Group Leader/s

 

intro

Description

The objective of the laboratory is to study the role of endoglin in pathophysiology. Endoglin is a homodimeric membrane glycoprotein with a size of 180-kDa. It is highly expressed in endothelial cells and syncytiotrophoblasts, and at lower levels in activated monocytes/macrophages, as well as in mesenchymal stem cells, fibroblasts, and vascular smooth muscle cells. In endothelial cells, endoglin is a component of the receptor complex for the transforming growth factor (TGF-β) family, and it is also involved in integrin-mediated cell adhesion.

The TGF-β family includes the bone morphogenetic proteins (BMPs), activins, and TGF-β subfamilies. Members of the TGF-β family exert their biological functions through a receptor complex that includes serine/threonine kinases type I (TβRI) and type II (TβRII) and the auxiliary receptors endoglin or betaglycan. On endothelial cells, endoglin and ALK1 (a type of TβRI) in this complex act as receptors for BMP9, BMP10, and other family members. After ligand binding to the receptor complex, ALK1 initiates the signaling pathway by phosphorylation of the Smad family of proteins. On the other hand, endothelial endoglin is an adhesion receptor that interacts with integrins of leukocytes, platelets and vascular mural cells. The participation of endoglin in these signaling pathways is crucial for the regulation of various pathophysiological processes, including those related to the cardiovascular system. In this context, endoglin is associated with a wide range of conditions, including physiological and pathological angiogenesis, vascular pathology, preeclampsia, tumor vascularization, hemostasis or tumor malignancy.

Endoglin has important implications in vascular pathophysiology. Thus, mutations in the endoglin gene are responsible for Hereditary Hemorrhagic Telangiectasia type 1 (HHT1), an autosomal dominant vascular dysplasia associated with frequent epistaxis, gastrointestinal hemorrhages, cutaneous telangiectasias, and arteriovenous malformations in the lung, liver, and brain. Endoglin plays an important role in vascular remodeling and cardiovascular development. Its expression is regulated during heart development; it is highly increased in the endocardium during valve formation and in mesenchymal cells of the atrioventricular canal during the formation of the heart septum. Its role in morphogenesis has been confirmed by the finding that mouse embryos homozygous for an endoglin mutant die at 10-10.5 days postcoitus due to vascular and cardiac anomalies. Furthermore, endoglin plays a role in vascular homeostasis by regulating nitric oxide-dependent vasodilation, and is an integrin ligand involved in endothelial cell adhesion processes during pathological inflammatory conditions and in primary hemostasis.

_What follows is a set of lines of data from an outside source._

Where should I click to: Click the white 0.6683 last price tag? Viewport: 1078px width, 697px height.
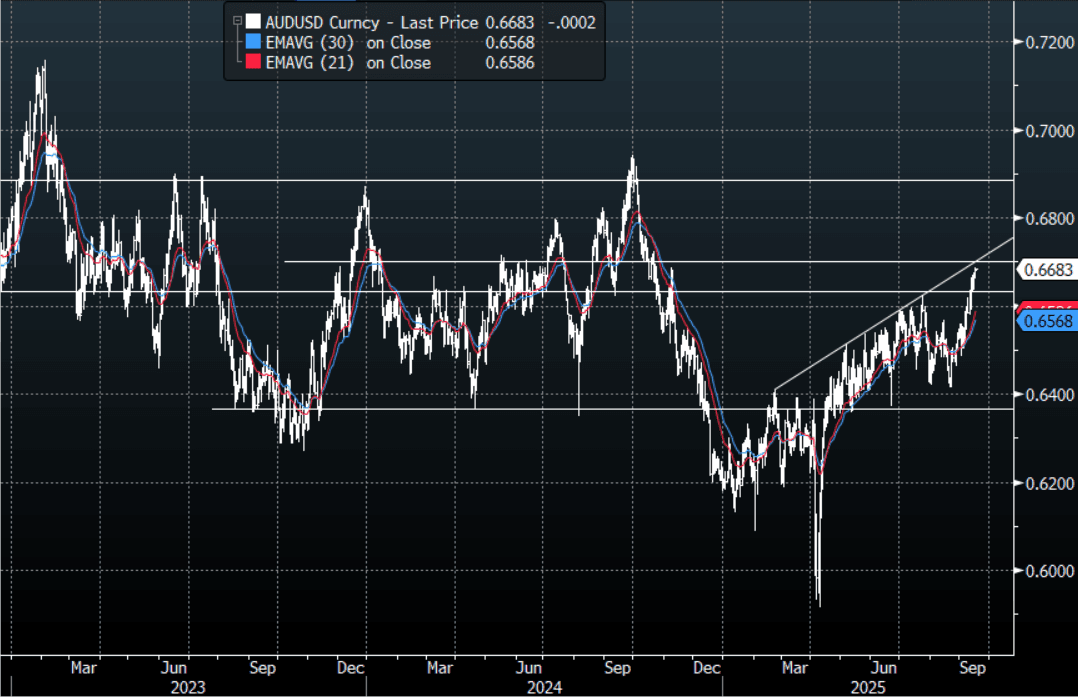1047,270
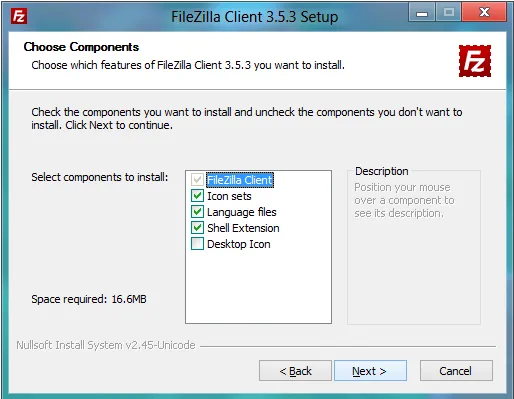
Task: Disable the Shell Extension checkbox
Action: pos(197,228)
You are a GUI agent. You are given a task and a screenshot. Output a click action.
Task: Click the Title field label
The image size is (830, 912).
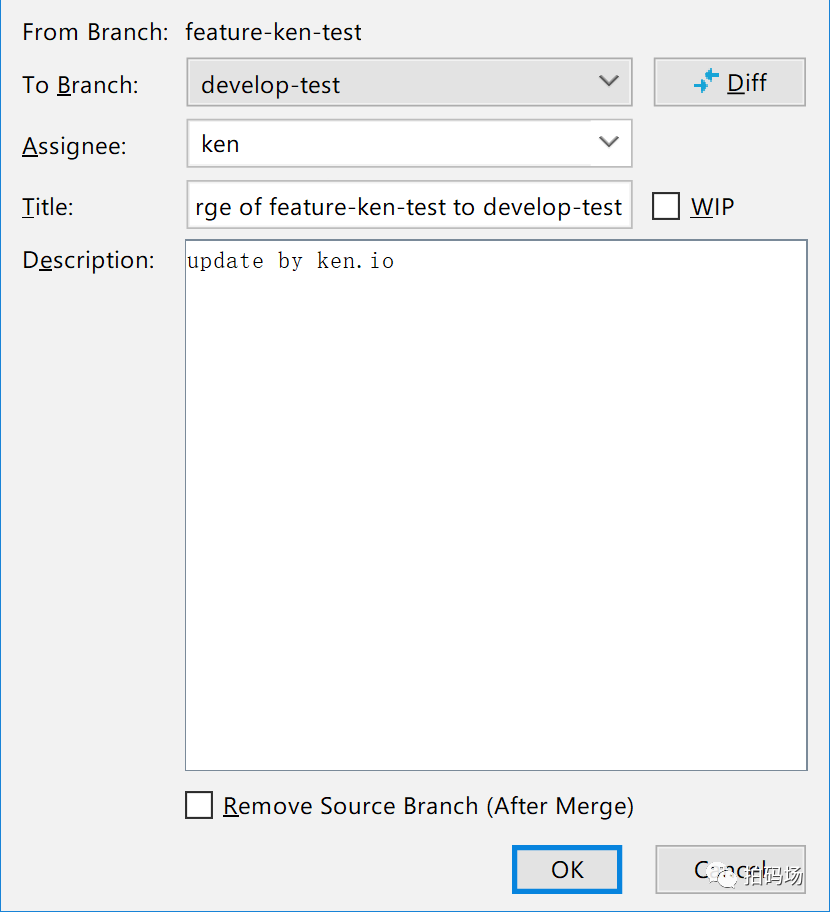point(48,206)
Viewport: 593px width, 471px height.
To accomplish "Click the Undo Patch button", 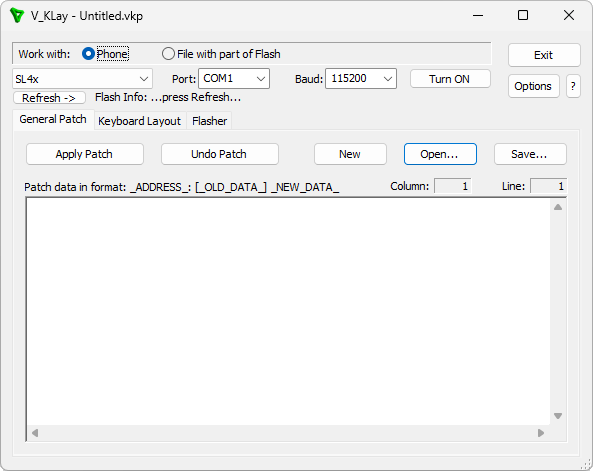I will point(220,154).
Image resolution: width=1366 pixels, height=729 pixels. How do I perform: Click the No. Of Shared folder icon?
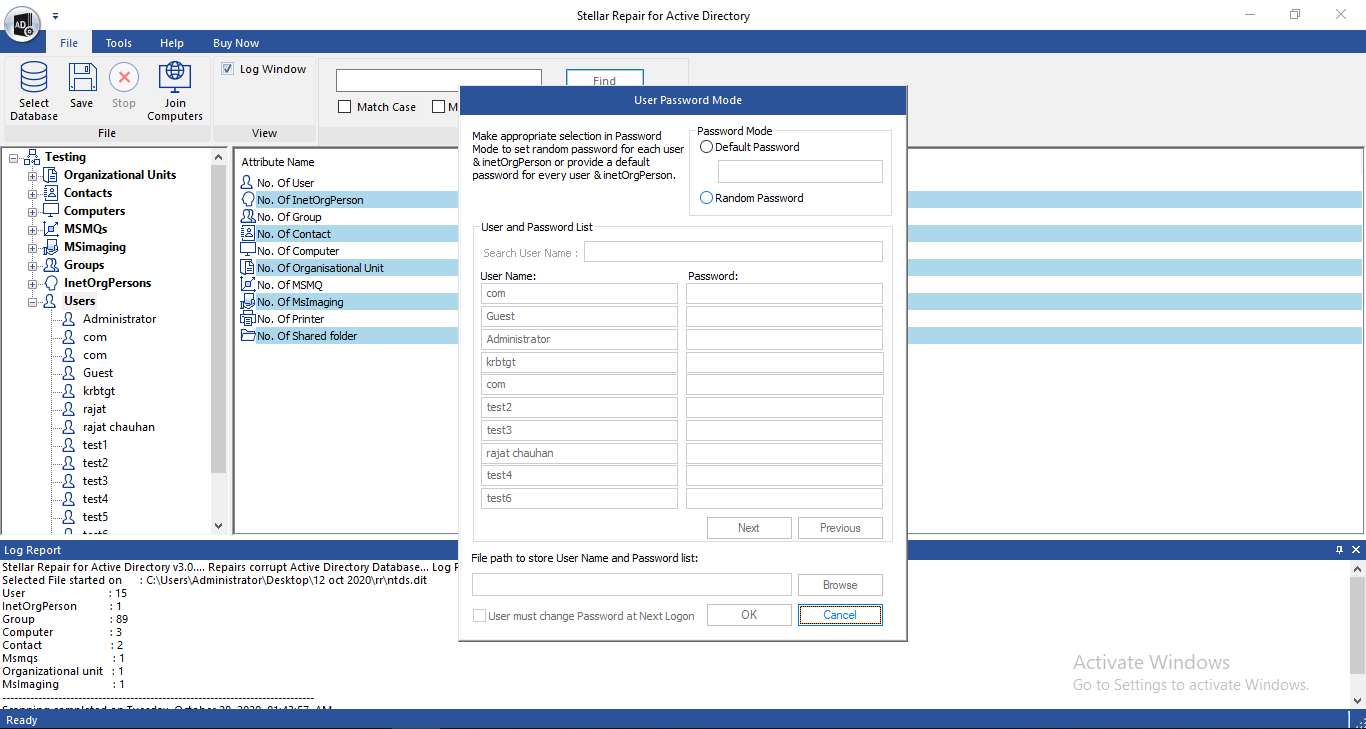[x=248, y=336]
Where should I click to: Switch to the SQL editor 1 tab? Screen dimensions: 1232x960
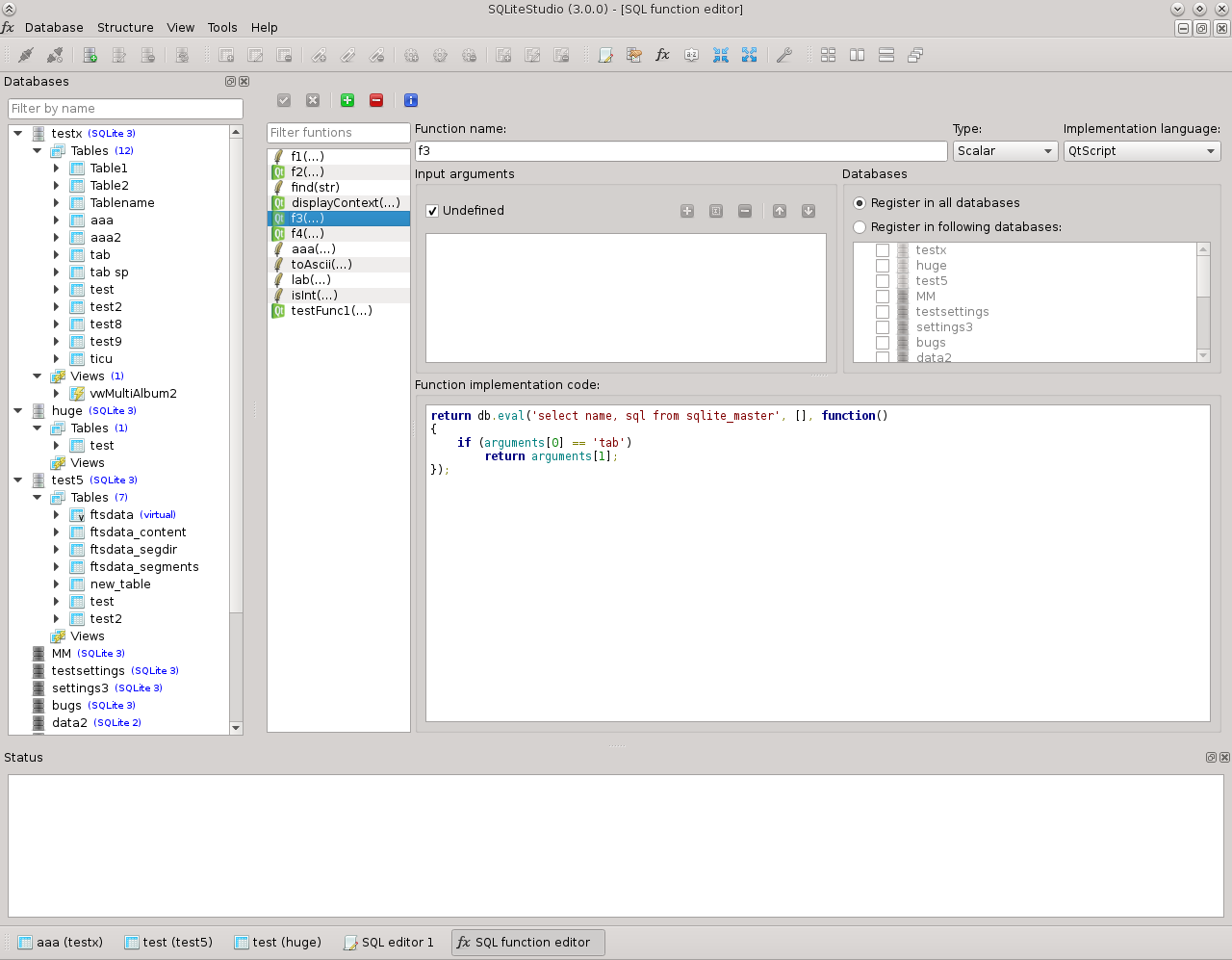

Furthermore, a circulating form of endoglin, also called soluble endoglin, whose levels increase abnormally in different pathological conditions, such as preeclampsia, appears to act as an antagonist of membrane-bound endoglin and as a competitor of the fibrinogen-integrin interaction in platelet-dependent thrombus formation. These studies suggest that membrane-bound endoglin and circulating endoglin are important components involved in vascular homeostasis and hemostasis.

Despite its importance in human pathophysiology, the mechanisms by which endoglin acts in these biological processes and diseases are largely unknown. Our current line of research aims to deepen our knowledge on the expression, structure and function of endoglin, which will allow us to better understand the molecular mechanisms by which this protein is involved in human pathology.

Hereditary hemorrhagic telangiectasia (HHT) and the TGF-β system in endothelial cells. Heterodimers of BMP9/BMP10 bind to a protein complex composed by type I (R-I) and type II (R-II) receptors, and endoglin. Upon ligand binding, Smad proteins translocate into the nucleus. BMP9, Endoglin, ALK1, and Smad4 proteins are encoded by GDF2, ENG, ACVRL1, and MADH4 genes, whose mutations give rise to HHT5, HHT1, HHT2, and JPHT, respectively. Adapted from Bernabeu et al. [2020].